How to write a good test case for Rasa chatbots?

Joanna Trojak
Photo by Nong Vang on Unsplash

ather around, my children, as I explain how to write a test case with Rasa framework. Last time I have described some methods of testing chatbots in Rasa framework. You can find the article here:

In the article, I have discussed testing stories, a method of testing dialogue flows. They are created like in Behaviour Driven Development. We describe the events we want to happen and check if they actually occurred.

Curesy of the author

This is the example of the story. The testing stories go to the directory called tests in the project folder. The test case consists of a descriptive name, in this case, “happy path 1”.

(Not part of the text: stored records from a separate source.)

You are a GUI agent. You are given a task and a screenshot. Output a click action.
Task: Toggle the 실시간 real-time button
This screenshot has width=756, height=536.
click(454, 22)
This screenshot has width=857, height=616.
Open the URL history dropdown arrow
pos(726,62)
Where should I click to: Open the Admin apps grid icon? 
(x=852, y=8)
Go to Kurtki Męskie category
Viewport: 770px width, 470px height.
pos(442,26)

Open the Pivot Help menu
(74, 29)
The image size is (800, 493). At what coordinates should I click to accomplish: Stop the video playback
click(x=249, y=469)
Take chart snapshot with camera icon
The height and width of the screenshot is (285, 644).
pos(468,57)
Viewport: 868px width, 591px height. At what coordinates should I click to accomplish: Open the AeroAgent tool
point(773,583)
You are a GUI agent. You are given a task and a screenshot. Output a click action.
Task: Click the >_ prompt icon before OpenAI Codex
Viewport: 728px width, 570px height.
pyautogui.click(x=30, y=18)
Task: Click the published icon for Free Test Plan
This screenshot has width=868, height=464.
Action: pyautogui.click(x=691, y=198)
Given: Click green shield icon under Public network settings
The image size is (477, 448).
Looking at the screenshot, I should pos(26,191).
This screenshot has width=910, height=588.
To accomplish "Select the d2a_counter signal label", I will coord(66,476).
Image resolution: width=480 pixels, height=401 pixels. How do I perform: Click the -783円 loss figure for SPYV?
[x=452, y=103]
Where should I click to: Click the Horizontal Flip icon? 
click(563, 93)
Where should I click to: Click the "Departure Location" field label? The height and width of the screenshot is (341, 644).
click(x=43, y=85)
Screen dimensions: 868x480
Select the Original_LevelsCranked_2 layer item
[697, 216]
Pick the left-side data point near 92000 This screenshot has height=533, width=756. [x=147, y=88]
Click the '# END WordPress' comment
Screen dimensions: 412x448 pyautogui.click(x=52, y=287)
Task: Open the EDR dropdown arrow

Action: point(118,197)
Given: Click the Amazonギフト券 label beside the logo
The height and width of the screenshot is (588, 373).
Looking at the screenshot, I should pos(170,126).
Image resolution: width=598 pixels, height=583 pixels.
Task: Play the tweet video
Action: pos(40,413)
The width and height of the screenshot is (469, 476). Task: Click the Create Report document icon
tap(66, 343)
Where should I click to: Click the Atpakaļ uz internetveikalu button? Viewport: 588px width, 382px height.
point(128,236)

One of my university professors gave me the following advice, you should name your test cases indicating what the methods should return for instance shouldReturnTrue.

When we have created a perfect name for our test story, we have to create the dialogue flow with things the users say, the desired intent and action taken by the bot.

The previous example was simple and its purpose was to introduce the general steps of creating a test story in Rasa. Now to something more difficult and common.

Let us imagine we want to test a story for a restaurant recommendation bot. The user specifies the location and the type of cuisine he or she is interested in. Location and cuisine are entities because a user can provide many different locations or types of restaurants.

Taken from Rasa documentation

To test it, we have to specify the entity, in this case, Chinese, and surround it with square braces. After that, we have to state which entity “Chinese” belongs to (in this case cuisine) and encompass it with curly braces.

We can also test custom actions. Custom actions are the extra things your chatbot can do, like checking your balance or querying a database or API. You can write a method that does all those things underneath the hood.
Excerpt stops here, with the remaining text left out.